Entonces siguió su paseo por el barrio. Siguió, quizá, llenando de caquitas los jardines ajenos. O a lo mejor no, pensé luego: quizá se trataba de una elección, quizá pensó qué lindo ese jardincito, vamos a adoptarlo, que sea de aquí en más el inodoro canino, el trono selecto en el que el perrito se sienta cómodo para ir y hacer.
Se acuerda, señor vecino, de aquella vez que encontró una bolsita colgada del árbol y una pala al pie. Fue -pensaba yo entonces- la mayor intervención de la que me creía capaz. Una manera no tan violenta para mí de explicar lo obvio: como quien regala un desodorante.

Cuando pasó lo que pasó -la nada, la nada misma- lloré. Se lo confieso, vecino. Lloré lágrimas de sangre al salir a la vereda y ver esa enorme torta decorada de moscas -y la bolsita y la palita y la madre que las parió. Sentí que ya nada en esta vida tenía sentido. Pensé en vaciar mis pulmones con un grito de furia, secarme las lágrimas con el revés de la mano y pintarme la cara cual soldado camuflado. Pensé tanto, vea.

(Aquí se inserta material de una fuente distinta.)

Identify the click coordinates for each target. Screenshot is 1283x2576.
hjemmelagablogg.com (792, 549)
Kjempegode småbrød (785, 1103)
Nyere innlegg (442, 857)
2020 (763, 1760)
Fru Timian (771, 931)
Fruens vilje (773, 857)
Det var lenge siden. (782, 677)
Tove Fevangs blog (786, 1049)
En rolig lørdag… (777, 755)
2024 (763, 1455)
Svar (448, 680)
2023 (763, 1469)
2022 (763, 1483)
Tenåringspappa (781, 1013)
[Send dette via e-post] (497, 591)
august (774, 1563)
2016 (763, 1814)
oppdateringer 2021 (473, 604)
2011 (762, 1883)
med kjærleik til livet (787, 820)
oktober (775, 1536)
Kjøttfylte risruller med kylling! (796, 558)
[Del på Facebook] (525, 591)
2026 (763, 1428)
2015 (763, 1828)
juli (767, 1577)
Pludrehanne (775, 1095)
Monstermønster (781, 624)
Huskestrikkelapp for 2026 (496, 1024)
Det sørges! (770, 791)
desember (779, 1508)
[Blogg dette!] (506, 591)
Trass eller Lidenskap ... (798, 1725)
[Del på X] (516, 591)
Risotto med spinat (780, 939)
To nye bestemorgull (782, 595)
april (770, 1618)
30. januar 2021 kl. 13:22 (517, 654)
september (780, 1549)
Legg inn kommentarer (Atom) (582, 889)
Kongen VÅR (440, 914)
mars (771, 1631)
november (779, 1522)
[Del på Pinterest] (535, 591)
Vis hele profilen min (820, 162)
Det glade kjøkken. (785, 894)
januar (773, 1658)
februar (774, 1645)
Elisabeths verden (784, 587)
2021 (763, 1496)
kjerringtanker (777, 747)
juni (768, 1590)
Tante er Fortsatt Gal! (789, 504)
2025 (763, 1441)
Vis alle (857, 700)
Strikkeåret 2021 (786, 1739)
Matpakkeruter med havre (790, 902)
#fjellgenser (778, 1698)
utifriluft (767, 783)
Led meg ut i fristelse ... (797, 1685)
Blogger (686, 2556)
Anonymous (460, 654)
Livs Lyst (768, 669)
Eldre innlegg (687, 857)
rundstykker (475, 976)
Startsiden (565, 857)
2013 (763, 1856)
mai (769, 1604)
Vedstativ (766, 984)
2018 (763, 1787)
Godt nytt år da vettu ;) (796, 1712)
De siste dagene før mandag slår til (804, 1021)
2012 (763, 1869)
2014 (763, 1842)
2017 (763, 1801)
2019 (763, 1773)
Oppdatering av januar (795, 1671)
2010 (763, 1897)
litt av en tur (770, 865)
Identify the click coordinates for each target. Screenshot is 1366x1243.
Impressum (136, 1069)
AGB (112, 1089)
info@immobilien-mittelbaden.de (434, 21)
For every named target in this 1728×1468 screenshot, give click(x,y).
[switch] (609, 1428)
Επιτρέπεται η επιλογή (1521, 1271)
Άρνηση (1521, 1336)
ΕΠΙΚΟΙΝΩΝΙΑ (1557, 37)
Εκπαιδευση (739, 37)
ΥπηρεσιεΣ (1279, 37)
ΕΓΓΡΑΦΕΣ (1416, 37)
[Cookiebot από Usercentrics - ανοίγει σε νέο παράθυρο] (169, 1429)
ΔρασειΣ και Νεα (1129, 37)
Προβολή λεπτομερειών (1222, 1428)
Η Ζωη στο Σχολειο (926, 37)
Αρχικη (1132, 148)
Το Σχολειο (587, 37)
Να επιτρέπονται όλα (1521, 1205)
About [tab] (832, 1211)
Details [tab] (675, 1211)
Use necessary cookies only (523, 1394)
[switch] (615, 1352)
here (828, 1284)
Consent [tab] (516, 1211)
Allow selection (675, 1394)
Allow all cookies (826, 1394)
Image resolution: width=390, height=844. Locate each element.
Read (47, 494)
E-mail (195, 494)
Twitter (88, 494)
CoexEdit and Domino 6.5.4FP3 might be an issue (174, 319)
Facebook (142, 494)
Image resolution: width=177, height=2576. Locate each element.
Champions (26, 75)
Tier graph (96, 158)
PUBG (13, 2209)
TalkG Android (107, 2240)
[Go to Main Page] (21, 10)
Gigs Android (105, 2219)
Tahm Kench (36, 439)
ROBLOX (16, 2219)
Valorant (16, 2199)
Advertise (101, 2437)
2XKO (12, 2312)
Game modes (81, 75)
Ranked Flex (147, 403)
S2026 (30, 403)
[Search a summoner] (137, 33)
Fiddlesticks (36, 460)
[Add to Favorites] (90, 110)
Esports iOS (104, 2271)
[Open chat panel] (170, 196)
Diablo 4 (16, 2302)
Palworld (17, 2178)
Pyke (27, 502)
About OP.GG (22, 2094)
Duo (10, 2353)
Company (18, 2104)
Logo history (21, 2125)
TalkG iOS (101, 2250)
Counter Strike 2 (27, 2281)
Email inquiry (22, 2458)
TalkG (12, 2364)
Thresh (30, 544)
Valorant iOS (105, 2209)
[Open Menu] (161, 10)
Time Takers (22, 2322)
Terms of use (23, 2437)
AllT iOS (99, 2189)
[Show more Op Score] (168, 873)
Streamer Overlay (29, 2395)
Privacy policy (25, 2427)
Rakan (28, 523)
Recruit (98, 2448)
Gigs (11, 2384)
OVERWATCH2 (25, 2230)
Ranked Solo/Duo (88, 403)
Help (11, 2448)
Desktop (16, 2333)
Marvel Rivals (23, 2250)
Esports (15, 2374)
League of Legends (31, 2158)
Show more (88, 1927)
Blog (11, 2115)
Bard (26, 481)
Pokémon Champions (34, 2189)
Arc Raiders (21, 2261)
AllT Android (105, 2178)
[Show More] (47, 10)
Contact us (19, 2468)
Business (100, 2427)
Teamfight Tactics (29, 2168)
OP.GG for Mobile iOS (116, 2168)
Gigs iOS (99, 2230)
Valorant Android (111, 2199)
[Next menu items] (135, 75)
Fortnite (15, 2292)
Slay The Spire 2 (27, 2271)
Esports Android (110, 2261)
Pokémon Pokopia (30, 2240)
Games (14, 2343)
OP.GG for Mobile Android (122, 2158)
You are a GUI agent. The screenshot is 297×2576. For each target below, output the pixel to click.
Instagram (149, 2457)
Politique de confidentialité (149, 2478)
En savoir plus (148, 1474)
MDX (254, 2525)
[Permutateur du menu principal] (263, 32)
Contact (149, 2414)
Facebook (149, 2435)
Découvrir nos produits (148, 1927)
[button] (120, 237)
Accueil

Un día bajaba yo del taxi -las bolsas de súper, un par de niños, la cartera, evitar el agua del cordón sin perder la sandalia en el camino- y ahí lo vi. Su mirada se clavó en mis ojos y mi sonrisa se instaló en mi cara. Sentí un camión de brasas en cada mejilla. Era obvio -una vez más-: algo había que decir. Los chicos miraban -y cuando los chicos miran uno está bajo la lupa de un jurado implacable.

- Claro. Total después limpio yo.

Largué. Fue una reacción modesta, moderada, ínfima en relación a la catarata de improperios que recorrían mis venas como una tromba. Una reaccioncita.

Y entonces pasó. Usted apartó la vista, hizo un paso, hizo otro, después otro, y se fue alejando despacito con su perro y su correa. Dejó allí, esplendorosa, su torta de caquita. A mí se me ocurrieron un par de metáforas.